Steps to an Ecology of the Mind, I believe. He was the— so Gregory Bateson, I'll have to check on the name of this, Steps to an Ecology of the Mind, I think. It's a collection of essays. And overall, the grouping theme of them is he was one of the founders of this word that has been forgotten, but it's called cybernetics. Yeah, yeah. Which was— he was friends with Claude Shannon. He was a psychiatrist that lived in Palo Alto, so was friends with all the early computer people. But really, it was— he's— he more than anybody else is really kind of like the founder of communications theory.

And this idea, again, this idea of like, it's not what you're told, it's what you receive, and how you create the concept of what is received. And all about— it's like he has these incredible essays on play and like the role of play. He has this fantastic essay on why kids all seem to have the same set of rules around building towers out of blocks, which is just magnificent. Wow. Right? This idea of like, why would it feel like cheating for you to glue the blocks together even though your goal is for the tower to not fall part, but it definitely would be cheating.

Definitely would be cheating. But cheating what? Ah, so this is just amazing collection of essays. That's a good one. I really like— I want to do some fiction in here. Some of my favorite books around like organizing how I think, we talked about this earlier, is there's a book called The Magic Mountain. Yes. By Thomas Mann, which is— it was like one of my mother's favorite books, and I hadn't read it until just recently, and I finally read it and I was like, okay, wow, this is actually really really good.

I did an inter-intellect salon on this recently that was really fun.
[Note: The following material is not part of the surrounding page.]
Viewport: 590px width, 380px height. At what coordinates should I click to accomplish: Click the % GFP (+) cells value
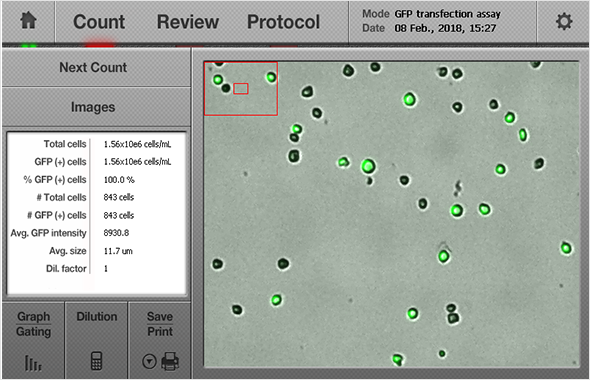pos(119,180)
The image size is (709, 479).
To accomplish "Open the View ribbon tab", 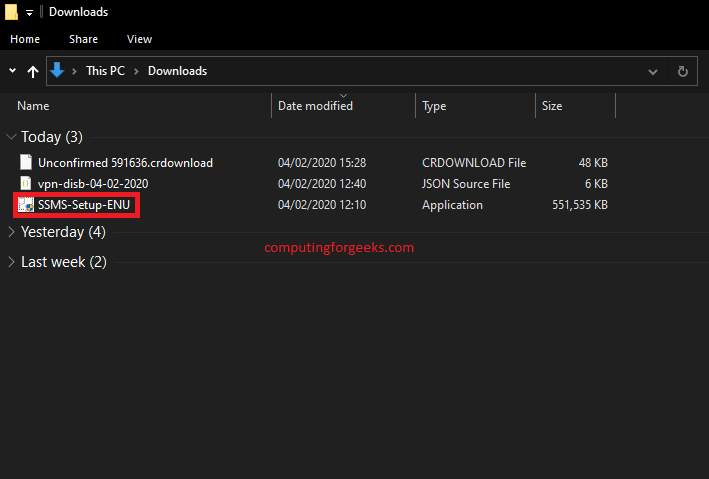I will [x=139, y=39].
Um, it was, it was like, it was very well registered. And then it was the day there was that Zoom outage. And so only like, only like 5 people came and we had the best discussion. No, it was perfect. I would not— if there's 30 people, it's like a lecture. It was 5 people. We just had the best chat. It was really cool. So it's like, again, a tremendously useful book for like organizing all your thoughts. And to give you a little bit of the idea of what it's about, it's like there's this guy, Hans Castorp, who ends up in Davos in a sanatorium for people who have tuberculosis, where he ends up staying for like 7 years of sort of like floundering around and kind of observing things.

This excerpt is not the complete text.